It's hard to imagine, but AMC Entertainment (AMC -3.25%) stock is actually up since the start of 2020, despite a pandemic that shut down theaters around the world and a clear shift in media toward streaming. 

There are a number of reasons for the rise in shares, from optimism about a recovery to purely speculative trading, but the fundamentals are what long-term investors should worry about. And that's why this is a stock I would stay far away from. 

Woman sitting in a theater alone with popcorn.

Image source: Getty Images.

The movies aren't what they once were

The last two decades have seen an overall decline in box office attendance that doesn't seem to be slowing. You can see below that tickets sold in the U.S. and Canada are down consistently since peaking in 2002. The loss in attendees has been offset by higher ticket prices, but there's a limit to how much theaters can raise prices. 

Year Tickets Sold* Average Ticket Price Total U.S. Box Office
2002 1.58 billion $5.81 $9.17 billion
2005 1.37 billion $6.41 $8.84 billion
2010 1.33 billion $7.89 $10.57 billion
2015 1.32 billion $8.43 $11.38 billion
2019 1.24 billion $9.16 $11.32 billion

Data source: Statista and Box Office Mojo. *"Tickets sold" is for the U.S. and Canada. 

To make matters worse, home theaters have gotten better over the past decade as big-screen TV prices came down and studios built direct relationships with consumers through streaming services. The theater experience seems less necessary than ever before for both consumers and content creators, and that's terrible news for AMC. 
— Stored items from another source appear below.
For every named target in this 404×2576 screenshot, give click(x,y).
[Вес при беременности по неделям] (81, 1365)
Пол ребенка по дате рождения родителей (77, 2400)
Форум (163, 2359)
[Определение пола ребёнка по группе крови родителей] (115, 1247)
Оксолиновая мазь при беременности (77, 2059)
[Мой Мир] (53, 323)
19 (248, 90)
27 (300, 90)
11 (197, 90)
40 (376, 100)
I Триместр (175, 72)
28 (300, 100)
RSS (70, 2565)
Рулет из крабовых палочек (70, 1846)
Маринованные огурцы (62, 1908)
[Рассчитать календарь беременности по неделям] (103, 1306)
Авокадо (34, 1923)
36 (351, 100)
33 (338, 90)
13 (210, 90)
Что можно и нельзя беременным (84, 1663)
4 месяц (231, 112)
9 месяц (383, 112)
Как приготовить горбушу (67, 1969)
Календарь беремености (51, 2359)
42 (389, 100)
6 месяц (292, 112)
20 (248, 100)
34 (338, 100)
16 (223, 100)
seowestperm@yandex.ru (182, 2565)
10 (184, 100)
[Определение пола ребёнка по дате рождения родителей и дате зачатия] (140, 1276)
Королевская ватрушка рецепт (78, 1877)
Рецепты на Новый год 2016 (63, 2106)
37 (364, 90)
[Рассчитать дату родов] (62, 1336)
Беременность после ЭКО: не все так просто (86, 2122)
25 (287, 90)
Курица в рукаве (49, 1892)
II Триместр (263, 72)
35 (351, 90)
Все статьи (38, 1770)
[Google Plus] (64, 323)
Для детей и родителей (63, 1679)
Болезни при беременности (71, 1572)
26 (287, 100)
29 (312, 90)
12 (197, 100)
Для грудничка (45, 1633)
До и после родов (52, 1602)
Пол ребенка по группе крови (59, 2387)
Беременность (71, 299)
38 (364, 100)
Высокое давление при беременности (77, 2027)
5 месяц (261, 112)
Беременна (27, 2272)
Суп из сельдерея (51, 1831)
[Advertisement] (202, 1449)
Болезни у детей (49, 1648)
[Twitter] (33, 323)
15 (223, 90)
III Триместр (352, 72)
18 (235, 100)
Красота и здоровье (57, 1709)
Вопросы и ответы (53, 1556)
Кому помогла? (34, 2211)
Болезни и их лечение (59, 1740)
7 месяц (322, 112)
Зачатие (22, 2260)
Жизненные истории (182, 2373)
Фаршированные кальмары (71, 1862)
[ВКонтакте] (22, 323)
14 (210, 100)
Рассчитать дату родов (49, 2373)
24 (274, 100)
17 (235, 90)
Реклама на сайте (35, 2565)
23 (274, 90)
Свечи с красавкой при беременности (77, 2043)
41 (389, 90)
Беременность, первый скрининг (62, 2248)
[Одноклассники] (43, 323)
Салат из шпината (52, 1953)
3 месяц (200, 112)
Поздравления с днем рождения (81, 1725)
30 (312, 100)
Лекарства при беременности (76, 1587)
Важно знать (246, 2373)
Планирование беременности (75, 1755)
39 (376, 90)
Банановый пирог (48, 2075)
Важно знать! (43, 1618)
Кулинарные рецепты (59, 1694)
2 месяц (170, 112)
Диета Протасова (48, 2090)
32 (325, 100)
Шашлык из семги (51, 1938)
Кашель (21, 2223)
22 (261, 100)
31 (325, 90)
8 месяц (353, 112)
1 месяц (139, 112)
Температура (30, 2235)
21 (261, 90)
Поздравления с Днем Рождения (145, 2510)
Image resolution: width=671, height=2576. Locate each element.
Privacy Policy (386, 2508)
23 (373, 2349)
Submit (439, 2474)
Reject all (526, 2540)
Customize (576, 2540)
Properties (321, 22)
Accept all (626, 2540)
AMC's balance sheet is a mess

Even if AMC recovers to pre-pandemic levels, the company isn't a great buy for investors. In 2019, the company reported a $149.1 million loss, and that was before we knew what COVID-19 was. 

To make matters worse, the company has added over $1 billion in debt over the past year and now owes $5.7 billion.
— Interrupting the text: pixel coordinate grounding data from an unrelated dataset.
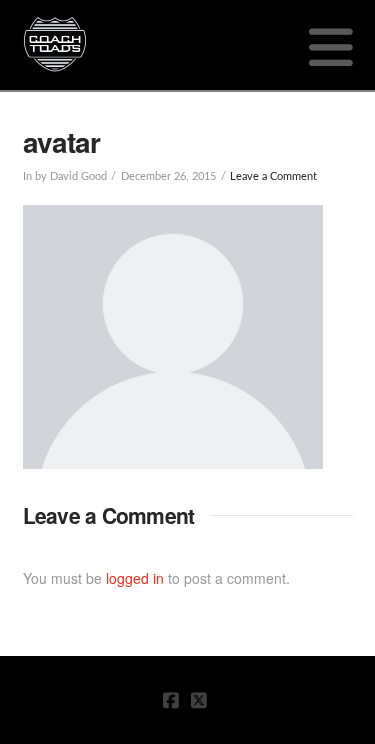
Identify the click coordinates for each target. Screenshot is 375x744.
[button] (331, 46)
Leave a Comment (273, 177)
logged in (135, 578)
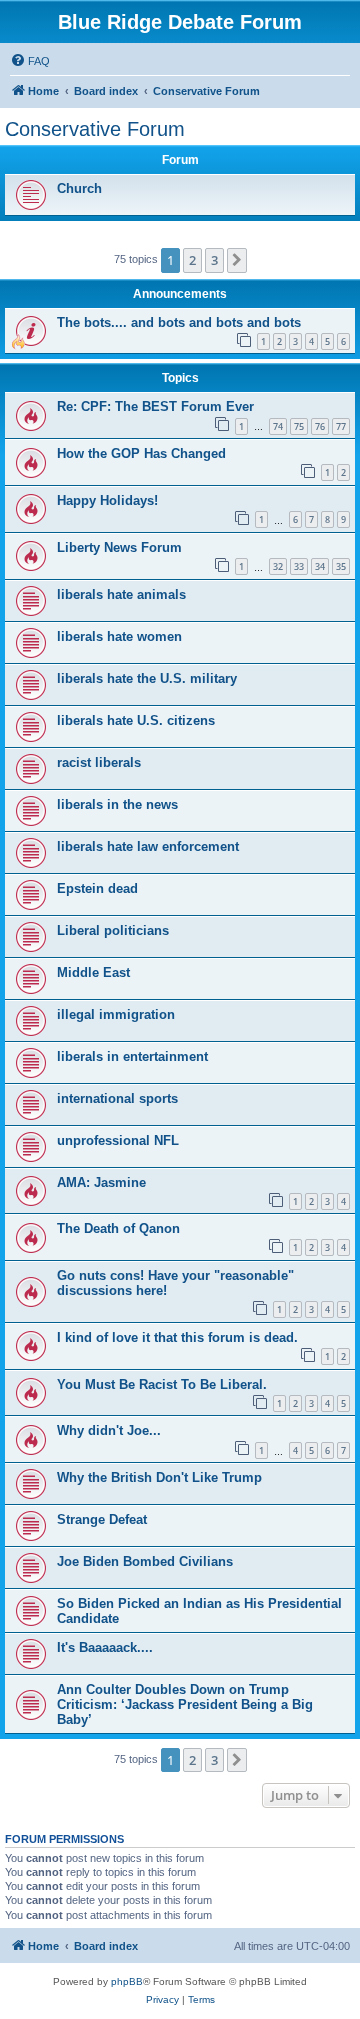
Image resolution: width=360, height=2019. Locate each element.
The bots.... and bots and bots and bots (179, 322)
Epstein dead (97, 888)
AMC Net Income (TTM) Chart

Data by YCharts.

So operations are getting worse long-term, and the balance sheet is more leveraged than it was a year ago. These aren't trends typical of a good long-term investment. 

There is a place for the theater experience

As negative as I am about AMC's future, I do think there is a place for the theater experience. Movies are still a traditional "night out" experience, and there's nothing like seeing a blockbuster on the big screen. But with 1,004 theaters and 11,041 screens, AMC is a huge part of the saturation of the market.

Movies may become a premium experience that's rarer and a little less convenient than it has been in the past. Movies aren't dead, but we're already seeing the number of tickets sold falling, and that trend is likely to continue. 

Stay away from AMC stock

Shares of AMC are hot as Reddit investors and traders have bid up shares. That may be momentum, or it may be a bet on an economic recovery. But even in a recovery, AMC isn't positioned to be a value stock for investors, and it certainly isn't a growth stock. And with wild swings in the share price driven by speculation and uncertainty, this is one entertainment stock to avoid right now.